◆ **Brief**
In the data below, find the line containing "Given: Open the 技术支持 floating support widget", then set down that line and every later line up to and including the line containing "The width and height of the screenshot is (1344, 896).", exactly.

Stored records
┄┄┄┄┄┄

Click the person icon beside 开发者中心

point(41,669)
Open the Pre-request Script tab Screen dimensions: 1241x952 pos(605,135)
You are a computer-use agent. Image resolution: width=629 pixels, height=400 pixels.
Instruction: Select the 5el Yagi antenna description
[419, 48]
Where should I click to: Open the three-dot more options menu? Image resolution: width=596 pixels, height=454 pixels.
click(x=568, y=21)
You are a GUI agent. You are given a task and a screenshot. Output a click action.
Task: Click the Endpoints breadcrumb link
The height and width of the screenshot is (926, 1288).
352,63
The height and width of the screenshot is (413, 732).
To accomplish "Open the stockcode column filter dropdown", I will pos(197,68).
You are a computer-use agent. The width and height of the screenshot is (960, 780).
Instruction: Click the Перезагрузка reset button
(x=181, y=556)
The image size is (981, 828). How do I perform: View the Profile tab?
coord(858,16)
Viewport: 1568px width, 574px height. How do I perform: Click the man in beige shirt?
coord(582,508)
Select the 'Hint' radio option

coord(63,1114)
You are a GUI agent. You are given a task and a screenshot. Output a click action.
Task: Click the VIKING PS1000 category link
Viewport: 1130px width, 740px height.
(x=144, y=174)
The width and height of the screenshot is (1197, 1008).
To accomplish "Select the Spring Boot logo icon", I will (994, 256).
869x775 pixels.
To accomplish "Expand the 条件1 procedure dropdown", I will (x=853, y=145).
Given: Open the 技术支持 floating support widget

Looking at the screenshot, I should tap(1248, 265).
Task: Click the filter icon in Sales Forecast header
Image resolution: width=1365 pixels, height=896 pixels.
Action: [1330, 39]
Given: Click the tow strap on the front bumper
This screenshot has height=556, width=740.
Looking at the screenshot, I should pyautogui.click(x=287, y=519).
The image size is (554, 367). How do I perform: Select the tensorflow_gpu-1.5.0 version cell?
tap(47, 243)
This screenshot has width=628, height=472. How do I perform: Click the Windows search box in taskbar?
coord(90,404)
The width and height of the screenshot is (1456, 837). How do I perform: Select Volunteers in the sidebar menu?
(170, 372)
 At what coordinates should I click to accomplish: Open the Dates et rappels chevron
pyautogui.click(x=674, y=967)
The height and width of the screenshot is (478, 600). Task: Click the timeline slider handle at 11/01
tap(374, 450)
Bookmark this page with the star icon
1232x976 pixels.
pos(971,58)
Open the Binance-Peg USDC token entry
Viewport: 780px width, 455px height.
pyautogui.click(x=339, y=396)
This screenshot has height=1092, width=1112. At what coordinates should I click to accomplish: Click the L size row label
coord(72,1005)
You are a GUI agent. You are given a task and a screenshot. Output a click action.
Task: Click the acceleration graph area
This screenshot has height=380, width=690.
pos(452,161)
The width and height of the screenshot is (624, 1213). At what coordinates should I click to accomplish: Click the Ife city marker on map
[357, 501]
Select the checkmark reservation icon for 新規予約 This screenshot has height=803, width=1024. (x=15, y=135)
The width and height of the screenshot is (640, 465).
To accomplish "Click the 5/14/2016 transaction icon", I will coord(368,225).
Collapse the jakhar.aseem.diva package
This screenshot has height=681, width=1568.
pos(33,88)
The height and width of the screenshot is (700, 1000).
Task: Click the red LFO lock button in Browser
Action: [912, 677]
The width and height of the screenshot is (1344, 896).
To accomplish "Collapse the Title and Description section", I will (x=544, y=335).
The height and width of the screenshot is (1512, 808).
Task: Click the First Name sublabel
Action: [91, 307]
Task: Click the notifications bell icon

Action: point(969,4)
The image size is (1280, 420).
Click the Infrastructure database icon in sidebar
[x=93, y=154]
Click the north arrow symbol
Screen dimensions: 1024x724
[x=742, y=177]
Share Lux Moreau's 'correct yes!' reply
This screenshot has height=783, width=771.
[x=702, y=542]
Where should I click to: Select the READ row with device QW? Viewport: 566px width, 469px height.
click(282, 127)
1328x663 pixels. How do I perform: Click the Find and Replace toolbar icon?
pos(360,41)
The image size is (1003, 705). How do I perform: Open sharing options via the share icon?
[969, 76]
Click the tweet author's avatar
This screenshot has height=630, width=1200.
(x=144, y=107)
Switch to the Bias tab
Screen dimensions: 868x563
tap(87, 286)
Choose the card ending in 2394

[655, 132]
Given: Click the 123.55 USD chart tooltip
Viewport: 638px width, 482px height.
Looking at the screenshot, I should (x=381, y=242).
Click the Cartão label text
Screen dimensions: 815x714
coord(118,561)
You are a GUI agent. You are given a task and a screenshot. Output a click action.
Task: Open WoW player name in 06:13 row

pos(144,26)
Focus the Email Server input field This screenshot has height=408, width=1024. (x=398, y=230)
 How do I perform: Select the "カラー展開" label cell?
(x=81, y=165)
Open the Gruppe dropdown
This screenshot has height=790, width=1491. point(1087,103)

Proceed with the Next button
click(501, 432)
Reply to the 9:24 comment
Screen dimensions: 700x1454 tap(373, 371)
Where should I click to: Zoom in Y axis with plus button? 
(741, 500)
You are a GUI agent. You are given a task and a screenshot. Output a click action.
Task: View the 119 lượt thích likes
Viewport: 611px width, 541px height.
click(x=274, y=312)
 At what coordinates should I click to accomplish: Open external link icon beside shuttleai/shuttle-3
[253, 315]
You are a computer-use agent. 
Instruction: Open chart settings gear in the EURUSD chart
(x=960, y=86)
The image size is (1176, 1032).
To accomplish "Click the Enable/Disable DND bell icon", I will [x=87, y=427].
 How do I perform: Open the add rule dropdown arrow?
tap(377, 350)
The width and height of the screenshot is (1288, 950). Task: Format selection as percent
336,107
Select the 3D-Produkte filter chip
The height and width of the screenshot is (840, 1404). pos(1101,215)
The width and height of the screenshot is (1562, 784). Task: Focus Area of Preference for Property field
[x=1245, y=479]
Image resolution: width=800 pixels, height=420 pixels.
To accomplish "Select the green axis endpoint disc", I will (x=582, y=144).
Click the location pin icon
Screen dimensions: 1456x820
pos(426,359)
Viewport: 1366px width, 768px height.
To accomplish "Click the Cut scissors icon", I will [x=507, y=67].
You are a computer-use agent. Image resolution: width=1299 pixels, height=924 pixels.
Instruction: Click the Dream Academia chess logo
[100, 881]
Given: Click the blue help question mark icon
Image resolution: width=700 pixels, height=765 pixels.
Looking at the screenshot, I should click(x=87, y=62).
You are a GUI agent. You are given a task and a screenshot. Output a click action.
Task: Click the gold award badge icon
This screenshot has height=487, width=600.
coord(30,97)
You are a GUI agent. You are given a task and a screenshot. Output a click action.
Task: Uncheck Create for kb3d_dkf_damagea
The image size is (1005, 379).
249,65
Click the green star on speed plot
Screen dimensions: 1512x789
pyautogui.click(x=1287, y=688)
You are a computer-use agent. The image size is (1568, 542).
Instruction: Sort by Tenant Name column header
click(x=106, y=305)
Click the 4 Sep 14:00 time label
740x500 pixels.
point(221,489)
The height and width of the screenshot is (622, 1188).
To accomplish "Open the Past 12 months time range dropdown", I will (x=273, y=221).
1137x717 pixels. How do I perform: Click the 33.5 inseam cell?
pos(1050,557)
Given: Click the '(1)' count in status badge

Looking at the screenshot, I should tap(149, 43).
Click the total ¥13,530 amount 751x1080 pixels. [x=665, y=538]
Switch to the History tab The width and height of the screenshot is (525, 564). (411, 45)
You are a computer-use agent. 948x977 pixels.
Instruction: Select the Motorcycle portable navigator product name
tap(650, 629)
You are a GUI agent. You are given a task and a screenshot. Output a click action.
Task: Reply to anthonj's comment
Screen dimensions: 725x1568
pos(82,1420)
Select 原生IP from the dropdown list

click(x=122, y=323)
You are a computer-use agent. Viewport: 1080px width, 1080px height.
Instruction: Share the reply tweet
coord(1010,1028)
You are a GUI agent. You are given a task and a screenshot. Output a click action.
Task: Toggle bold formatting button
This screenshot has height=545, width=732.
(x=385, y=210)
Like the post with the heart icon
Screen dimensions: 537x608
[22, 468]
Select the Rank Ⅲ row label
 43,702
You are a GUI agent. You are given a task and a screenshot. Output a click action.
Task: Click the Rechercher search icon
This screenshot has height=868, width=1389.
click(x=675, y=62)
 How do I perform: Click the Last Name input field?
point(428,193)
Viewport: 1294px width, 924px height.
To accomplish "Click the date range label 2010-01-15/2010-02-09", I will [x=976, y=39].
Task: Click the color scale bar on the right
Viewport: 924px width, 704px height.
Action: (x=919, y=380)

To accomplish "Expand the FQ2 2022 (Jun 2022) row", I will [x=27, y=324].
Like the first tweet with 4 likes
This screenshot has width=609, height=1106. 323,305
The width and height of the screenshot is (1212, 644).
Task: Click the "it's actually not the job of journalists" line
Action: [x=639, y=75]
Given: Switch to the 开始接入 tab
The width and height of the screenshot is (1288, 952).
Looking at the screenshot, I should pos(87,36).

┄┄┄┄┄┄

◆ **Solution for this exercise**
Given: Open the 技术支持 floating support widget

Looking at the screenshot, I should tap(1248, 265).
Task: Click the filter icon in Sales Forecast header
Image resolution: width=1365 pixels, height=896 pixels.
Action: [1330, 39]
Given: Click the tow strap on the front bumper
This screenshot has height=556, width=740.
Looking at the screenshot, I should pyautogui.click(x=287, y=519).
The image size is (554, 367). How do I perform: Select the tensorflow_gpu-1.5.0 version cell?
tap(47, 243)
This screenshot has width=628, height=472. How do I perform: Click the Windows search box in taskbar?
coord(90,404)
The width and height of the screenshot is (1456, 837). How do I perform: Select Volunteers in the sidebar menu?
(170, 372)
 At what coordinates should I click to accomplish: Open the Dates et rappels chevron
pyautogui.click(x=674, y=967)
The height and width of the screenshot is (478, 600). Task: Click the timeline slider handle at 11/01
tap(374, 450)
Bookmark this page with the star icon
1232x976 pixels.
pos(971,58)
Open the Binance-Peg USDC token entry
Viewport: 780px width, 455px height.
pyautogui.click(x=339, y=396)
This screenshot has height=1092, width=1112. At what coordinates should I click to accomplish: Click the L size row label
coord(72,1005)
You are a GUI agent. You are given a task and a screenshot. Output a click action.
Task: Click the acceleration graph area
This screenshot has height=380, width=690.
pos(452,161)
The width and height of the screenshot is (624, 1213). At what coordinates should I click to accomplish: Click the Ife city marker on map
[357, 501]
Select the checkmark reservation icon for 新規予約 This screenshot has height=803, width=1024. (x=15, y=135)
The width and height of the screenshot is (640, 465).
To accomplish "Click the 5/14/2016 transaction icon", I will coord(368,225).
Collapse the jakhar.aseem.diva package
This screenshot has height=681, width=1568.
pos(33,88)
The height and width of the screenshot is (700, 1000).
Task: Click the red LFO lock button in Browser
Action: [912, 677]
The width and height of the screenshot is (1344, 896).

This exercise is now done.